§ **What you have to do**: Only the text of the entries below should be returned, exactly as given, without pictures.

§ **Data excerpts**:
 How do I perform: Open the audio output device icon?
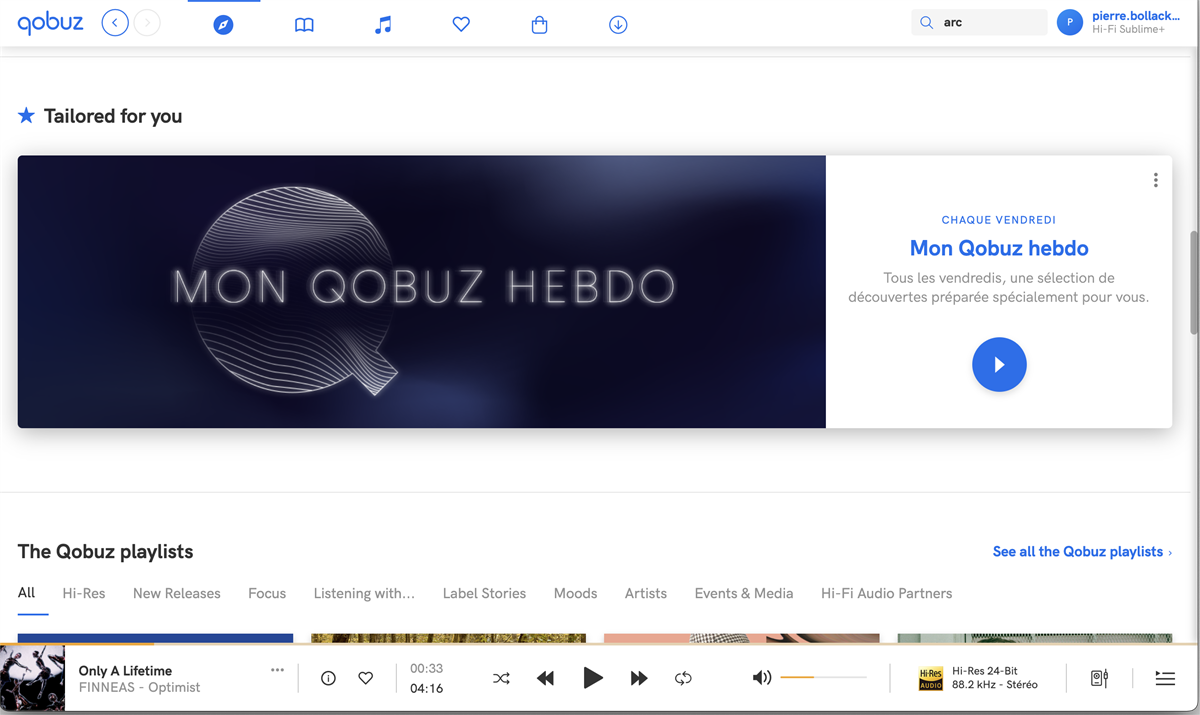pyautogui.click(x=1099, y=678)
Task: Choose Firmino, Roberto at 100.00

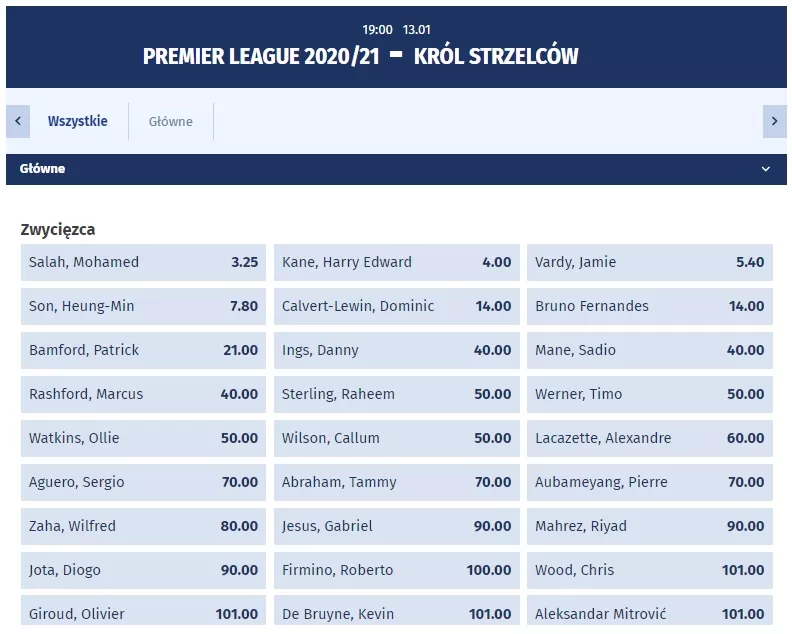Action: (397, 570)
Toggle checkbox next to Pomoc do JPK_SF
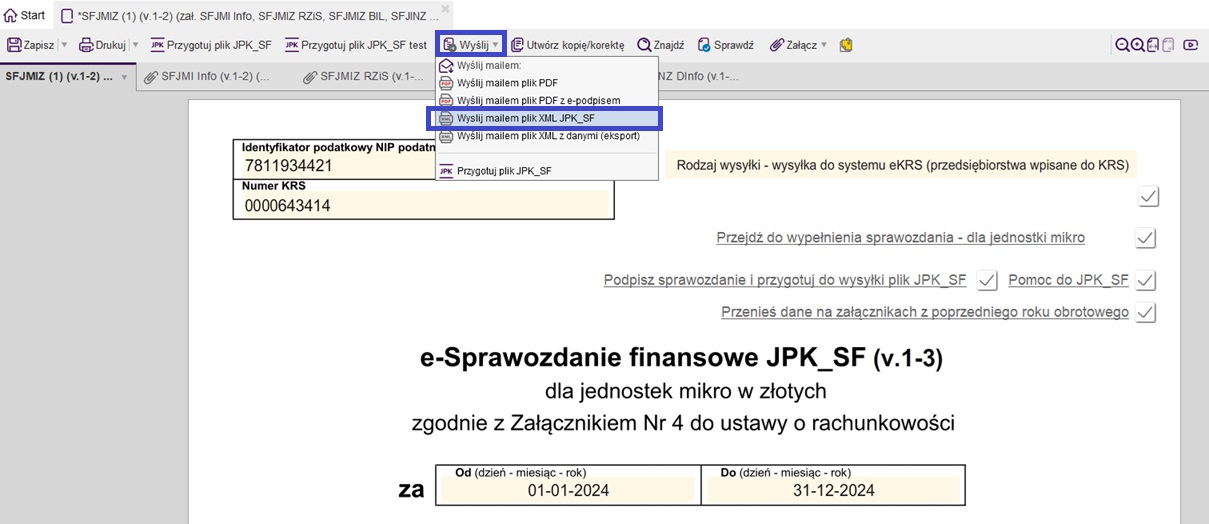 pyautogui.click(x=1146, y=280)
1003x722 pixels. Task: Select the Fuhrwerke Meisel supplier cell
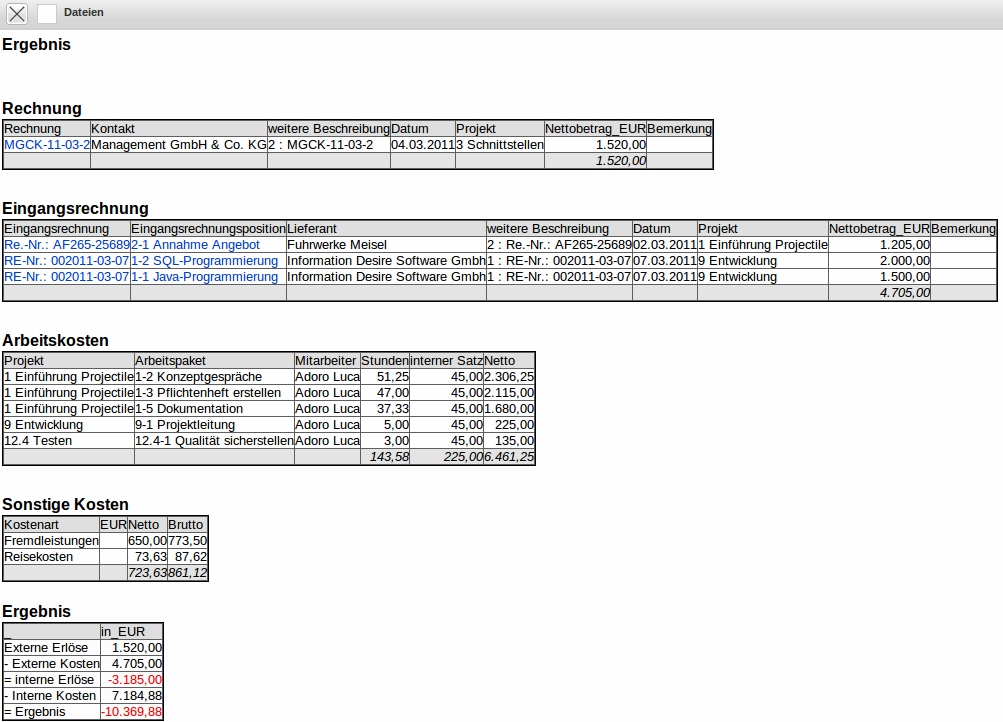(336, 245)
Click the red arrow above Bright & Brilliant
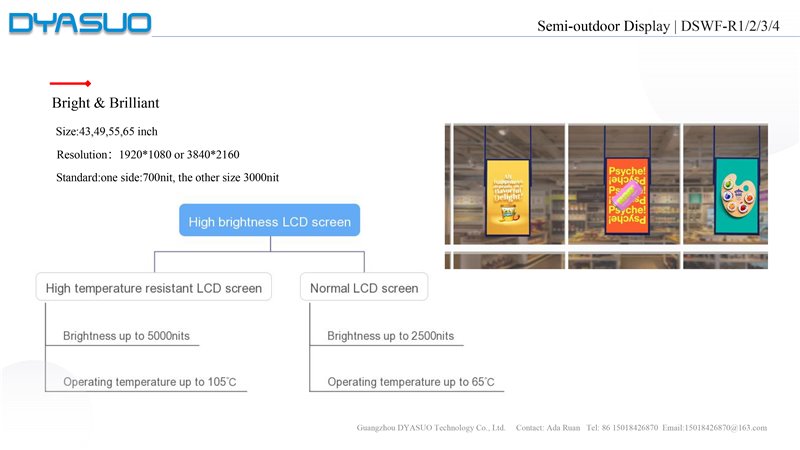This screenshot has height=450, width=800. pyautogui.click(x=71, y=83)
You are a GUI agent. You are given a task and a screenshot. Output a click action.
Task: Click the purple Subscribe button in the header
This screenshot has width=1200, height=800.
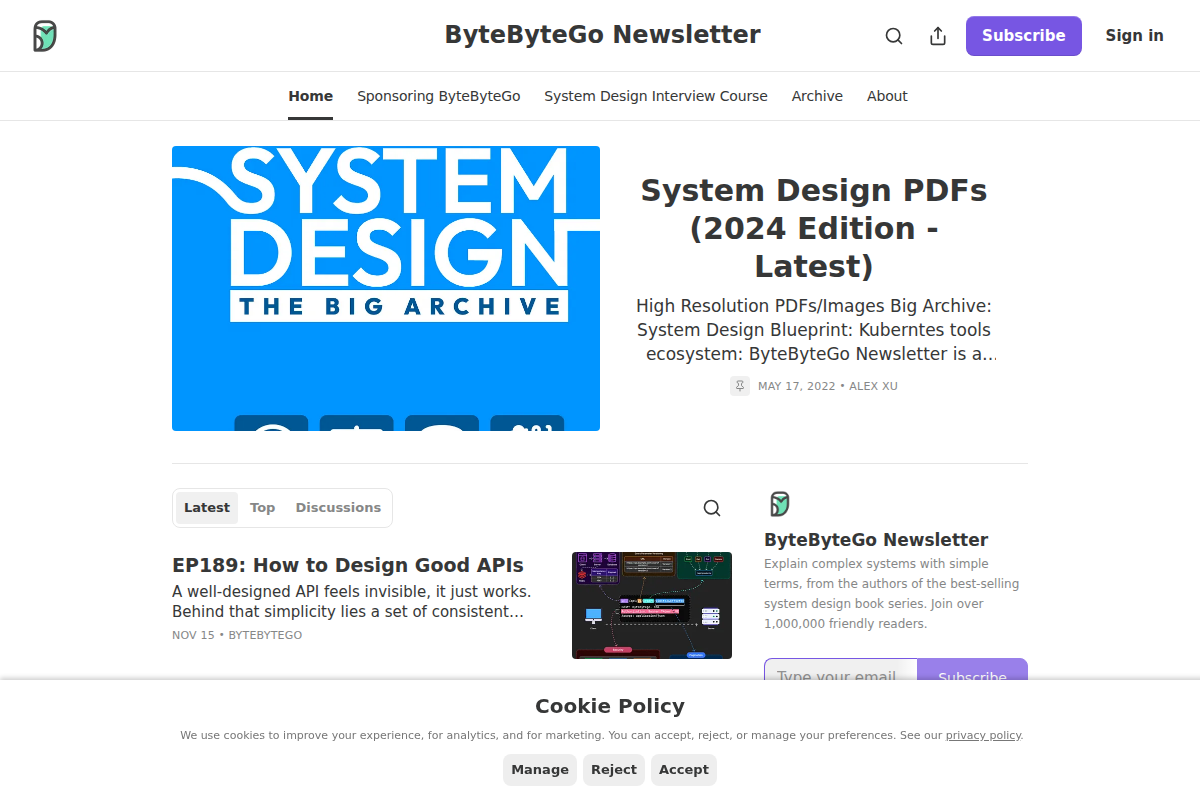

§ **Written response**:
 How do I perform: Open the audio output device icon?
pyautogui.click(x=1099, y=678)
Task: Choose Firmino, Roberto at 100.00

Action: (397, 570)
Toggle checkbox next to Pomoc do JPK_SF
 pyautogui.click(x=1146, y=280)
1003x722 pixels. Task: Select the Fuhrwerke Meisel supplier cell
(336, 245)
Click the red arrow above Bright & Brilliant
This screenshot has height=450, width=800. pyautogui.click(x=71, y=83)
You are a GUI agent. You are given a task and a screenshot. Output a click action.
Task: Click the purple Subscribe button in the header
This screenshot has width=1200, height=800.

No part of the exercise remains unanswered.